Workflow w = workflow("intelligent-newsletter")
  .tasks(
    // 1) Draft with input selection and export the 'draft' only
    agent("draftAgent", drafterAgent::draft, String.class)
      .inputFrom("$.seedPrompt")
      .exportAs("$.draft"),

    // 2) Critique receives only the 'draft' (exported) and writes a composite result
    agent("criticAgent", criticAgent::critique, String.class)
      .outputAs(r -> Map.of("review", r, "status", r.needsRevision() ? "REVISION" : "OK")),

    // 3) Emit review request
    emitJson("org.acme.email.review.required", CriticAgentReview.class),

    // 4) Wait human review; adapt multi-event collection
    listen("waitHumanReview", to().one(event("org.acme.newsletter.review.done")))
      .outputAs((java.util.Collection<Object> c) -> c.iterator().next()),

    // 5) Branch: revision loop or final send
    switchWhenOrElse(
      (HumanReview h) -> ReviewStatus.NEEDS_REVISION.equals(h.status()),
      "draftAgent",
      "sendNewsletter",
      HumanReview.class
    ),

    // 6) Final side-effect
    consume("sendNewsletter",
      (HumanReview reviewedDraft) ->
        mailService.send("subscribers@acme.finance.org", "Weekly Newsletter", reviewedDraft.draft()),
      HumanReview.class
    )
  )
  .build();

Tips

  • Prefer static imports: workflow, set, function, agent, emitJson, listen, switchWhenOrElse, consume, to, event.

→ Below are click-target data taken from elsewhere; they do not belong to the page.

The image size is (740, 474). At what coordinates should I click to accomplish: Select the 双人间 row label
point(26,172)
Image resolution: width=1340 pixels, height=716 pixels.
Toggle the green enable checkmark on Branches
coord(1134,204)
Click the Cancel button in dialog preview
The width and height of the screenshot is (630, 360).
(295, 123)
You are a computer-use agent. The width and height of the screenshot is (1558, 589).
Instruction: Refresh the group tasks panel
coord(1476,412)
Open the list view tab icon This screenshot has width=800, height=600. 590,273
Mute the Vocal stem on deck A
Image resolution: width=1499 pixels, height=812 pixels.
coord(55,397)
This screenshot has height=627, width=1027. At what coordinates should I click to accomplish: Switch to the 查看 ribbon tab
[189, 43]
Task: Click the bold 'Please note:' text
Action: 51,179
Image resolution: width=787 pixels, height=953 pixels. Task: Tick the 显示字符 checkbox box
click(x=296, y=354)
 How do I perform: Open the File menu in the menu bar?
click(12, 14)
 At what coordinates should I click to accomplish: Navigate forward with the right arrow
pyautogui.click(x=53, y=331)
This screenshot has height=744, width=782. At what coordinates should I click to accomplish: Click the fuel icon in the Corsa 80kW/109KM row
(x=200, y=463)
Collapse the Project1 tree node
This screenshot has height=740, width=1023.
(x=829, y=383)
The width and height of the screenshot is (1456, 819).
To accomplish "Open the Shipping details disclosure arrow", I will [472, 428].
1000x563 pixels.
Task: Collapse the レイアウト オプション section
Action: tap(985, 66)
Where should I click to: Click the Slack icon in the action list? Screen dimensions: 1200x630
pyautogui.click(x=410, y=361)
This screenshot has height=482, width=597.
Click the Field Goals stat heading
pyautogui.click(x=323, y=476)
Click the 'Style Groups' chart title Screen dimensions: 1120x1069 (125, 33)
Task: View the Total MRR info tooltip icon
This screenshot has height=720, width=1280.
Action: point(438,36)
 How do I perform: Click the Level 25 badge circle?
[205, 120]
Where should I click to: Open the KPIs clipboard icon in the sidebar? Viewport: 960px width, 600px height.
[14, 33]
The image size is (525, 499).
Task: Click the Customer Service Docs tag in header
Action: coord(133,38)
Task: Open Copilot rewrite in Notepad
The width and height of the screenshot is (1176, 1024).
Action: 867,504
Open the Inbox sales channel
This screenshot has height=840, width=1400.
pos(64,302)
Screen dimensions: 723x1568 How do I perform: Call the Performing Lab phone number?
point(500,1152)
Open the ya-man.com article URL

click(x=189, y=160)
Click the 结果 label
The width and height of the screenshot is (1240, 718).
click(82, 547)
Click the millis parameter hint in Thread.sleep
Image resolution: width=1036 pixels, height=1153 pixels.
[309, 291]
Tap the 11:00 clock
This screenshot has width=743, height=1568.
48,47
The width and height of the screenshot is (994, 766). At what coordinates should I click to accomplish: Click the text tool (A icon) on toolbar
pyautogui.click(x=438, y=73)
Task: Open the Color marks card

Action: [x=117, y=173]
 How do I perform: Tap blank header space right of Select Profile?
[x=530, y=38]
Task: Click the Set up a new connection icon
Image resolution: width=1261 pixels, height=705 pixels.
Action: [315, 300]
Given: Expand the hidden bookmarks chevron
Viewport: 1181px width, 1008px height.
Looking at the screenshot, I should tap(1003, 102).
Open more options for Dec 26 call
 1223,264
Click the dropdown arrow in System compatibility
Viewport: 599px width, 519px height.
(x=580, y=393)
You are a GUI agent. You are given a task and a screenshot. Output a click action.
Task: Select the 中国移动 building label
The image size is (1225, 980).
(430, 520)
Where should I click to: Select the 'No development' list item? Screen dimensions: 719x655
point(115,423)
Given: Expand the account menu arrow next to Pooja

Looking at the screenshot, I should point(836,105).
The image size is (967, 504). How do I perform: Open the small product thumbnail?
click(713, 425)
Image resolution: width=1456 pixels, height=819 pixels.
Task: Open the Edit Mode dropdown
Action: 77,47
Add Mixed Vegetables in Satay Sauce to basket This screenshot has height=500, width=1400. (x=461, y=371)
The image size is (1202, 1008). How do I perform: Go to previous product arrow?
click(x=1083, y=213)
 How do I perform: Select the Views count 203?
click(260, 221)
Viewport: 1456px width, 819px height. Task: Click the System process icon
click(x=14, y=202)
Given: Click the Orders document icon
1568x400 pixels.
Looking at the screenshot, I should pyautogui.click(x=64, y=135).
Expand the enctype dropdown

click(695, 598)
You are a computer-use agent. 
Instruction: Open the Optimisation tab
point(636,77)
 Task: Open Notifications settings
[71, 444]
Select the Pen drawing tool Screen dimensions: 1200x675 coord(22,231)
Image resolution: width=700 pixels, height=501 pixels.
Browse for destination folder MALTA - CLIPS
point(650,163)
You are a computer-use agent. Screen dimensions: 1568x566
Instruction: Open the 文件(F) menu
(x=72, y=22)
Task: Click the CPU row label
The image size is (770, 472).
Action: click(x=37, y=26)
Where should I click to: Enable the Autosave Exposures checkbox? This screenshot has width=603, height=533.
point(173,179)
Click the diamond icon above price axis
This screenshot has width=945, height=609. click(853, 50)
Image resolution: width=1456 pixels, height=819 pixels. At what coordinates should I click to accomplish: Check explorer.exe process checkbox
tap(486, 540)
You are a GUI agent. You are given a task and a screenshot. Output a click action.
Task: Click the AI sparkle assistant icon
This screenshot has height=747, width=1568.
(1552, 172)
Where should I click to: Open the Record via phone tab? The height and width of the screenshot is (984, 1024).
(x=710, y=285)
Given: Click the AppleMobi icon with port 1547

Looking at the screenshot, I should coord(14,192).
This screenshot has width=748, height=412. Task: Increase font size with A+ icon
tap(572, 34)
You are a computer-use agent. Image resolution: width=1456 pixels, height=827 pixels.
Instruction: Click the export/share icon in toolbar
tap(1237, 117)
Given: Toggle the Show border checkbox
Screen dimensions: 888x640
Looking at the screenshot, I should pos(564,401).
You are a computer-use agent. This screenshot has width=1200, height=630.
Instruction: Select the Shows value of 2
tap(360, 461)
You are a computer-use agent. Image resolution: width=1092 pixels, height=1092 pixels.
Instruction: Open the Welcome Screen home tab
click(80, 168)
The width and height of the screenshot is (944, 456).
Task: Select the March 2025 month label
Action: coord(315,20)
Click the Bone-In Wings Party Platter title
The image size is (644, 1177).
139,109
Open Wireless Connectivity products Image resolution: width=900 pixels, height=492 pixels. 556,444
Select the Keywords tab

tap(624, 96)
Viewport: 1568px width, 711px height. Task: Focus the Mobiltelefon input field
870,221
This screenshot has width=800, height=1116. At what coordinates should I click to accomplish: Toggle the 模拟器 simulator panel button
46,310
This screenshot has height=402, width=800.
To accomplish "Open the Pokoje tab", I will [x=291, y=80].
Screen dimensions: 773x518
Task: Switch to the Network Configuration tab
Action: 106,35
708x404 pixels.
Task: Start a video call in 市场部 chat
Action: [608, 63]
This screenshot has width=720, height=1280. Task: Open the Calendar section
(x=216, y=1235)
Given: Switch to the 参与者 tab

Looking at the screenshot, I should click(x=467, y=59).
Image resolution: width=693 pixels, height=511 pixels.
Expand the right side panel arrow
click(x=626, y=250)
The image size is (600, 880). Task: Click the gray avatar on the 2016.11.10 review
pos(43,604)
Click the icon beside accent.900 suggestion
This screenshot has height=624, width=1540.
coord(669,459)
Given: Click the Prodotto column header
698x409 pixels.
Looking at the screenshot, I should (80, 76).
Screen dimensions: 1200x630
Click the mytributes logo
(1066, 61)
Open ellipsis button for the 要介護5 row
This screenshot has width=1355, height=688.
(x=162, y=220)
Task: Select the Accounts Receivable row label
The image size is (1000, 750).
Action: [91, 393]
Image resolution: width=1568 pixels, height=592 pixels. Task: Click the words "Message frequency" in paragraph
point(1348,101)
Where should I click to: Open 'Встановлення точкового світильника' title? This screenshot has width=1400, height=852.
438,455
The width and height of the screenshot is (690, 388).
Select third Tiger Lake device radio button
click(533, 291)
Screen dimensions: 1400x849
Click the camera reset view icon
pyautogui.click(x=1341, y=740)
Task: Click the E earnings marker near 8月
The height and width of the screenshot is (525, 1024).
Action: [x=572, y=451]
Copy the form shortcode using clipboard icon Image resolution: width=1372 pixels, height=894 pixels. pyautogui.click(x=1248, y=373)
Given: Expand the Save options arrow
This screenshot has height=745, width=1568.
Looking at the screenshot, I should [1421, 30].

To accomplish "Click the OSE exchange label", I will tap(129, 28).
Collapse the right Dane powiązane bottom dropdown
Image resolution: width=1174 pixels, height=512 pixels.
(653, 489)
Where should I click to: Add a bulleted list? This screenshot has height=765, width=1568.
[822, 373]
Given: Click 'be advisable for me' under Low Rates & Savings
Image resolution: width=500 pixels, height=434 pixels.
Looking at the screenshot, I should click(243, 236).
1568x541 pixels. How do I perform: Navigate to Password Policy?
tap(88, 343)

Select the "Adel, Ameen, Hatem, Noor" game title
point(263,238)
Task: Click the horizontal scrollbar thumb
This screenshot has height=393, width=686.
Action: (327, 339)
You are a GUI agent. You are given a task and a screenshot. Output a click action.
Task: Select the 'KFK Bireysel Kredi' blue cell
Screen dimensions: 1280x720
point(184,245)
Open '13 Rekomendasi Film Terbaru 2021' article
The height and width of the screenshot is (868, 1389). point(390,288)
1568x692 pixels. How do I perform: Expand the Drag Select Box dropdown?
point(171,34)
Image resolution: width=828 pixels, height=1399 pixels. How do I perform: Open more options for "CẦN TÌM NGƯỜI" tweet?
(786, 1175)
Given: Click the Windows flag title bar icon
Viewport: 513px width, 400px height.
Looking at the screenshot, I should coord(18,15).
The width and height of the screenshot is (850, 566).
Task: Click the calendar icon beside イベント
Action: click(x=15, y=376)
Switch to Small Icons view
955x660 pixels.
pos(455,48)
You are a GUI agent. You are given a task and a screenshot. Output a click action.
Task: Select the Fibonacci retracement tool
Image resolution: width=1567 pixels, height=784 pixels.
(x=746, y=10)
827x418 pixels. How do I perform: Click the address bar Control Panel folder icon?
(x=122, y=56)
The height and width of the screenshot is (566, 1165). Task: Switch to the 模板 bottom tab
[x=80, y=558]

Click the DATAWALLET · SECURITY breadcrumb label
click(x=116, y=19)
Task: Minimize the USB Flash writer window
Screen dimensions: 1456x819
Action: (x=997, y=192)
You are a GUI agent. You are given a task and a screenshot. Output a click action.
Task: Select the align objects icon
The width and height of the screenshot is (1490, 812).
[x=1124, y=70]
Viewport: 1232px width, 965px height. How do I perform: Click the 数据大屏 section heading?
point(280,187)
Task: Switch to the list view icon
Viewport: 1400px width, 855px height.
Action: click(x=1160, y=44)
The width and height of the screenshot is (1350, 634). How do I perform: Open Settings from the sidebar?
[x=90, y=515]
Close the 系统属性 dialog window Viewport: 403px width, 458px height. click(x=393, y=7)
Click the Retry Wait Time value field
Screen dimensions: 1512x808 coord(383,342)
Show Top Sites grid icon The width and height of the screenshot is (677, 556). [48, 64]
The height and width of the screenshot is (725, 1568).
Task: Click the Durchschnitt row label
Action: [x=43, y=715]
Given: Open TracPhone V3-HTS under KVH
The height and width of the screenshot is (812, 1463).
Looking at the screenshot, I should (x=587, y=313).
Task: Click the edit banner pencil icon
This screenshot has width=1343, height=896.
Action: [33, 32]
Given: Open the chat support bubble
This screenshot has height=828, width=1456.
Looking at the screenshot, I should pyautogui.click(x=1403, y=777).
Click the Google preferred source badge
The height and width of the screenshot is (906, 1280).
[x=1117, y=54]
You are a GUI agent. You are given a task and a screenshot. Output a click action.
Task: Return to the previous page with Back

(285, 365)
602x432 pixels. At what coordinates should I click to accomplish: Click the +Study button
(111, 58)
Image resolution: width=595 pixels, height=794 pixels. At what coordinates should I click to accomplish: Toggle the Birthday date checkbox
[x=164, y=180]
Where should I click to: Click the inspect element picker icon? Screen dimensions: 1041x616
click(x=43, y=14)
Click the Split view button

  • Name tasks you branch to: stable task names make switchWhen* targets explicit.

  • Keep transformations close to the step that needs them (inputFrom, exportAs, outputAs) for readability.

  • Remember: the workflow data is JSON; your domain objects are (de)serialized via Jackson, so you can keep typed payloads in your steps while still using jq for quick projections.